De-duping

LDunville · October 23, 2018, 3:24am

I have a reference library of about 5000 engineering specifications and articles. These documents have been both scanned in then ocr’d or downloaded from the web. Files often have different names. Frequently DT detects the duplicate but often it does not.

Is there any way to tell DT that the two files are in fact a duplicate? Any suggestion as to how to handle this issue?

Thanks
Larry

cgrunenberg · October 23, 2018, 7:14am

No, this isn’t possible. Duplicates are automatically detected on the fly by using the indexed data and other metadata.
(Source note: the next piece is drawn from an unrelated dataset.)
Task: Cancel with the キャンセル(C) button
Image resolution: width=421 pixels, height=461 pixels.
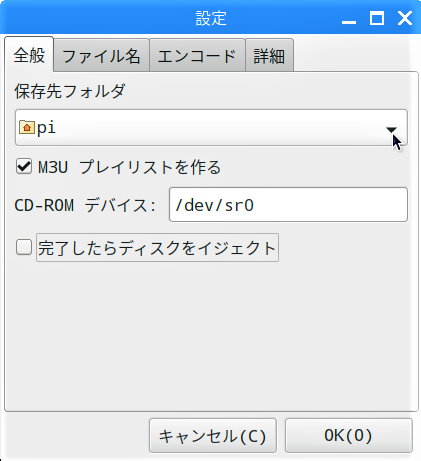Action: tap(213, 436)
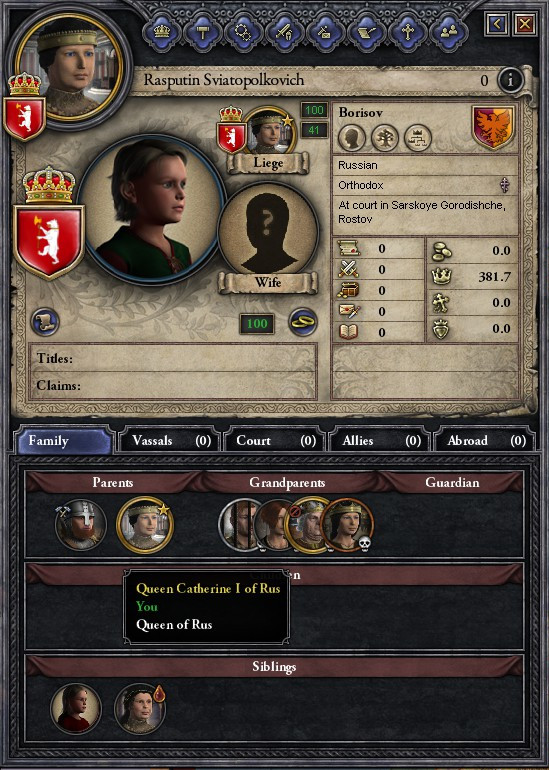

A future release will include an option for a stricter duplicate recognition.

BLUEFROG · October 23, 2018, 2:07pm

See Also should show if there’s a tight relationship between the files, even if they’re not marked as duplicates. The score would likely be a full green bar.

LDunville · October 23, 2018, 5:08pm

If “see also” yields some files that are actually dups. What action can I take?

Thanks
Larry

BLUEFROG · October 23, 2018, 5:50pm

This blog post covers dealing with duplicates: blog.devontechnologies.com/2014 … evonthink/

You can also right-click items in See Also and use the various context menu items.

russelmontgomery · December 29, 2018, 2:23pm

Hi

I have a related issue that I would like some feedback on.

I have a few years worth of bank statements stored in a database. Bank statements are all very similar in layout. DT is labelling files as duplicates that are not. I think it is because they are so similar.

The issue is that the genuine duplicates are lurking in among the non-duplicates that DT is falsely labelling as duplicates and too hard to find.

Will a future release of DT provide users with a way to more tightly control how DT defines duplicates? Or is there something in the current release that I have not noticed?

Thanks for any help you can provide.

BLUEFROG · December 29, 2018, 4:50pm

A future version will have a more strict duplicate detection option. Thanks for your patience and understanding.

russelmontgomery · December 30, 2018, 6:24am

Thank you for your answer.